# Damn, Dropped May Laptop...Now have a Dark screen



## hickpick (Jul 17, 2004)

I had my Dell Latitude Laptop in a duffel bag and it slid off the top of my suitcase and fell about 2 feet to the floor in the lobby of a hotel while I was checking out.

When I got my laptop home and turned it on it booted up ok, but the screen is now black...I can barely make out the Windows XP logo and my destop icons.

Any suggestions on what might of happened on impact and how I might be able to fix it??

This makes me sick...here it is Thanksgiving weekend and I'll not be able to get it looked at until next Mon. if I need to take it to someone.

Any home remedies that I might be able to try out on my own would be greatly appreciated.

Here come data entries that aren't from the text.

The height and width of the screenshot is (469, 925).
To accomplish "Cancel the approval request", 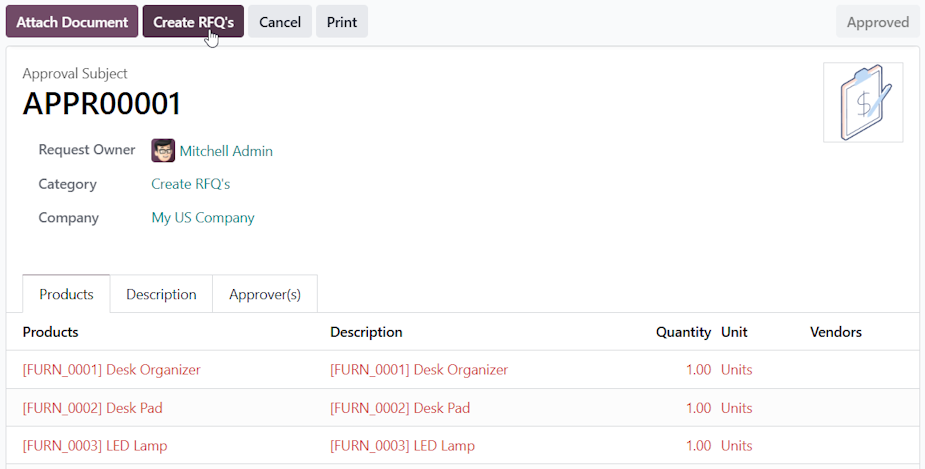I will tap(280, 22).
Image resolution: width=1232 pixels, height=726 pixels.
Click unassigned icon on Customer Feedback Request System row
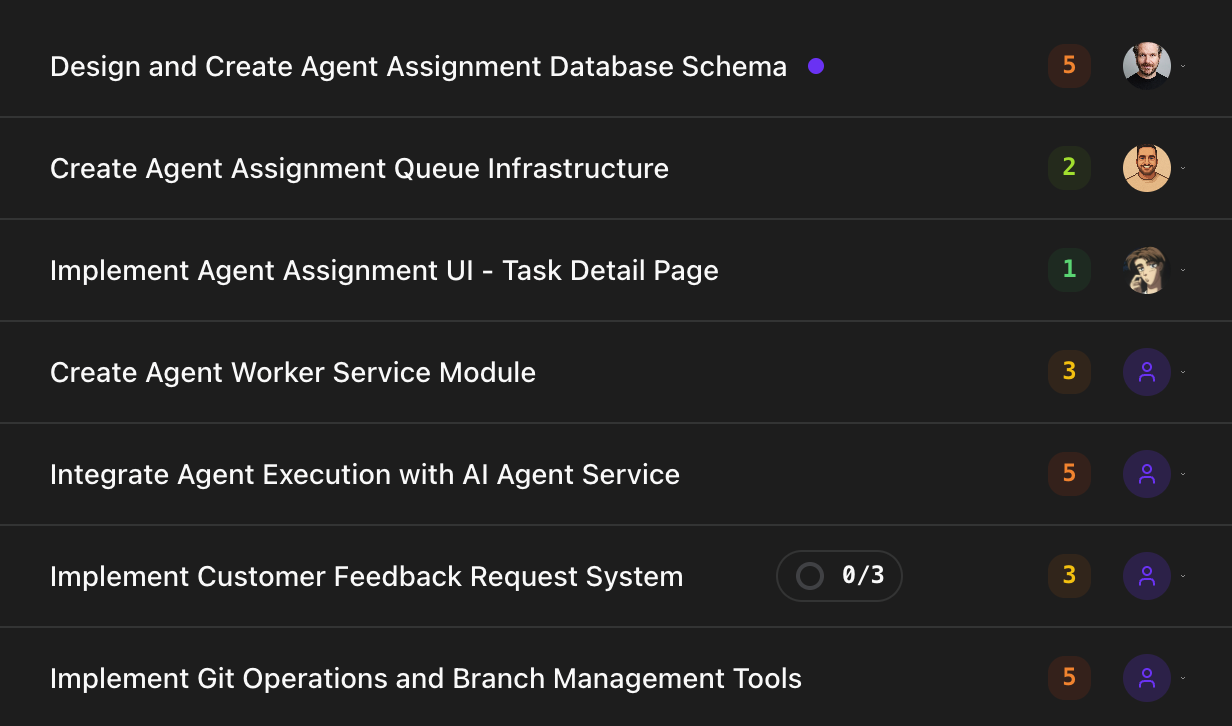(x=1146, y=576)
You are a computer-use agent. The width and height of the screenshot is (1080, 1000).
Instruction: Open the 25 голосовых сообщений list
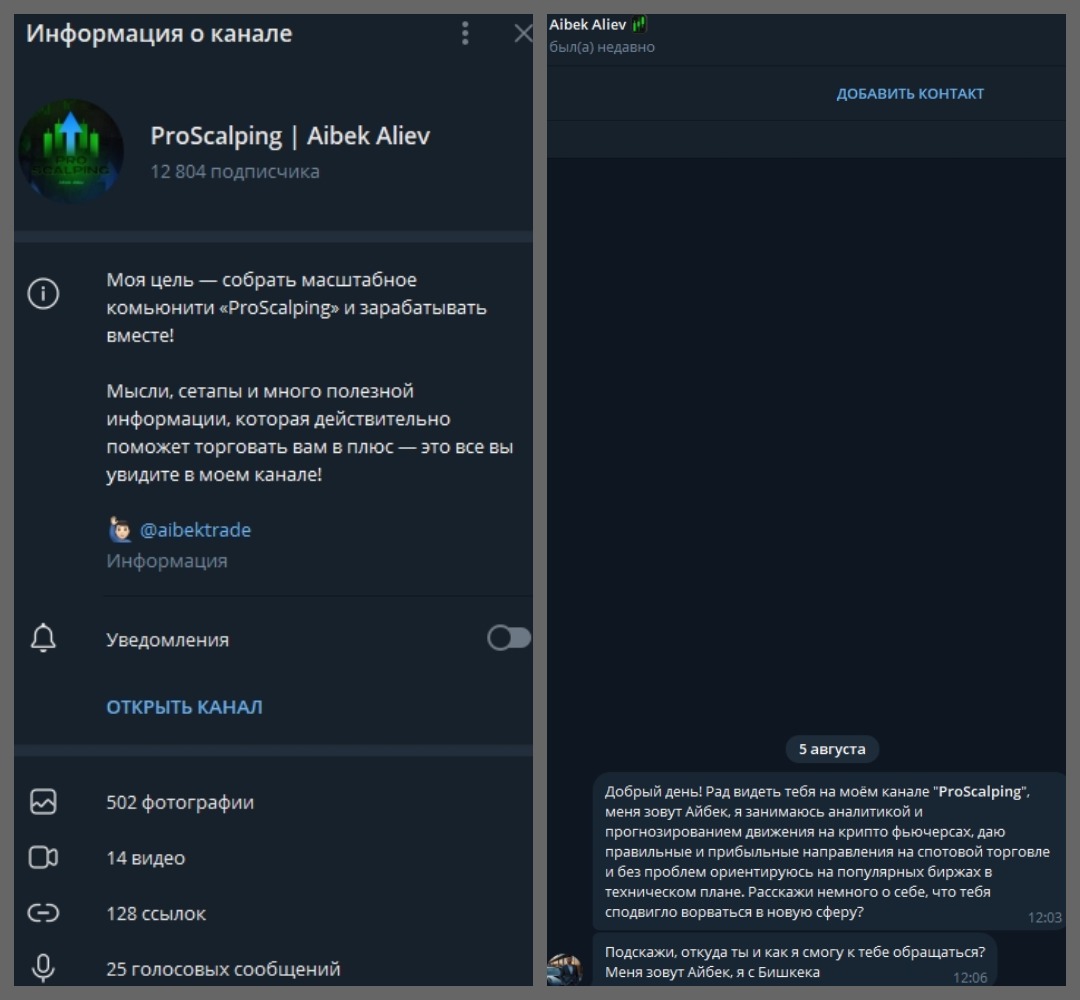pyautogui.click(x=223, y=969)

I searched and found posts about the backlight and inverter...could the drop have caused this problem?

Thanks.


----------



## cwwozniak (Nov 29, 2005)

The backlight on most laptops uses one or more glass fluorescent lamps. A big enough mechanical shock could crack or shatter them. It is possible to just replace the lamps but you need a source of parts and some disassembly of the laptop's top cover and disassembly of the LCD display module itself. The fact that you can see the logo and icons is a good sign that the rest of the hardware (LCD glass of the display, the motherboard and hard drive) survived the fall.


----------



## hickpick (Jul 17, 2004)

Chuck, so I'm pretty much going to have to take it to someone to have it fixed. Doesn't sound by your post that it's something I can figure out on my own......crap.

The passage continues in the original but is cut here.